I use dataSet API, I have two kinds of case classes

case class Geo(country:Int, province:Int, city:Int, county:Int)


case class AntiFraudLog(
    eventType: Int,
    valid: Boolean    
  )

case class AntiFraudSession(fraudLogs: Seq[AntiFraudLog])

Then I generated a key/value pair which its value is a case class.

 val dataKeyValue: DataSet[(Long, AntiFraudLog)]

And try to group items with same key

val groupedSortedData = dataKeyValue groupBy 0

Then transform grouped data to another case class

 val sessionData:DataSet[AntiFraudSession] = groupedSortedData reduceGroup(
  logs => AntiFraudSession(logs.map(_._2).toSeq)
  )

But when I run the program, I encountered such exception

Caused by: java.lang.NullPointerException
    at org.apache.flink.api.scala.typeutils.TraversableSerializer.serialize(TraversableSerializer.scala:90)
    at org.apache.flink.api.scala.typeutils.TraversableSerializer.serialize(TraversableSerializer.scala:32)
    at org.apache.flink.api.scala.typeutils.CaseClassSerializer.serialize(CaseClassSerializer.scala:100)
    at org.apache.flink.api.scala.typeutils.CaseClassSerializer.serialize(CaseClassSerializer.scala:30)
    at org.apache.flink.api.scala.typeutils.CaseClassSerializer.serialize(CaseClassSerializer.scala:100)
    at org.apache.flink.api.scala.typeutils.CaseClassSerializer.serialize(CaseClassSerializer.scala:30)
    at org.apache.flink.runtime.plugable.SerializationDelegate.write(SerializationDelegate.java:56)
    at org.apache.flink.runtime.io.network.api.serialization.SpanningRecordSerializer.addRecord(SpanningRecordSerializer.java:83)
    at org.apache.flink.runtime.io.network.api.writer.RecordWriter.emit(RecordWriter.java:85)
    at org.apache.flink.runtime.operators.shipping.OutputCollector.collect(OutputCollector.java:65)
    at org.apache.flink.runtime.operators.util.metrics.CountingCollector.collect(CountingCollector.java:35)
    at org.apache.flink.api.scala.DataSet$$anon$5$$anonfun$flatMap$1.apply(DataSet.scala:417)
    at org.apache.flink.api.scala.DataSet$$anon$5$$anonfun$flatMap$1.apply(DataSet.scala:417)
    at scala.collection.immutable.List.foreach(List.scala:381)
    at org.apache.flink.api.scala.DataSet$$anon$5.flatMap(DataSet.scala:417)
    at org.apache.flink.runtime.operators.chaining.ChainedFlatMapDriver.collect(ChainedFlatMapDriver.java:80)
    at org.apache.flink.runtime.operators.util.metrics.CountingCollector.collect(CountingCollector.java:35)
    at org.apache.flink.runtime.operators.DataSourceTask.invoke(DataSourceTask.java:163)
    at org.apache.flink.runtime.taskmanager.Task.run(Task.java:584)
    at java.lang.Thread.run(Thread.java:745)

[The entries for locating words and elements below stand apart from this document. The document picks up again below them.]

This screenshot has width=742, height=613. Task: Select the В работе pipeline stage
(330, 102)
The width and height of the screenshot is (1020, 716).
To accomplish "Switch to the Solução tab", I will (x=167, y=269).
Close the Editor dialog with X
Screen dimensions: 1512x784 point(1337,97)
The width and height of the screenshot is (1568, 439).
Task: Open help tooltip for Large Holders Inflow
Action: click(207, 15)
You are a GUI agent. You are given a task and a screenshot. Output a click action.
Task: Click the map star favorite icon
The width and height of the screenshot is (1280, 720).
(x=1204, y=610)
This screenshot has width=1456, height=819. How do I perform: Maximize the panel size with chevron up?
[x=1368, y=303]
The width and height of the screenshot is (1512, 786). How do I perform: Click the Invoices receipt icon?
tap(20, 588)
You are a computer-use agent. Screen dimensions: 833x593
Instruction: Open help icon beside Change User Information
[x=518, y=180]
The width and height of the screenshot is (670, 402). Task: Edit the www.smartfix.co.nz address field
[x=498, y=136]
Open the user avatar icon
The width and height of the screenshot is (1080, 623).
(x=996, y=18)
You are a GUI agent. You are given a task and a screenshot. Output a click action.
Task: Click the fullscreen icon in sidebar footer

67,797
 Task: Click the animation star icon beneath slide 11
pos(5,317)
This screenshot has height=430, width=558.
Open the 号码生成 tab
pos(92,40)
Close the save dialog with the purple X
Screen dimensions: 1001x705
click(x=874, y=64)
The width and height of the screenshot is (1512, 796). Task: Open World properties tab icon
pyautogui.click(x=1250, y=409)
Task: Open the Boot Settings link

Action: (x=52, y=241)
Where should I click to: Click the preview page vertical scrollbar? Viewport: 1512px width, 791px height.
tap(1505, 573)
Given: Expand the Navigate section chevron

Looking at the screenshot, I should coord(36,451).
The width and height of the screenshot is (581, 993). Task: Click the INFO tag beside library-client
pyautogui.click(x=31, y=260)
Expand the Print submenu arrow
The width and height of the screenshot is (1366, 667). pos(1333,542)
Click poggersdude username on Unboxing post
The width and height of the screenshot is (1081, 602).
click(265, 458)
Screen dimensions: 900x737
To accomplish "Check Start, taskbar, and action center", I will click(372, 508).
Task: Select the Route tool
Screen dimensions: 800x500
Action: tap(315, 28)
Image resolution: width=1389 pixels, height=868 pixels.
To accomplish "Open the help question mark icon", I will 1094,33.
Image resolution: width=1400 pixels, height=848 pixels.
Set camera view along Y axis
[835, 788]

Does anyone know how to fix it?


Solution

  • It does look like Flink fails to serialize a case class that has a collection field with a null value. In your scenario that would be AntiFraudSession with fraudLogs=null. Is there more transformation logic that you think might cause elements like that to appear in the sessionData?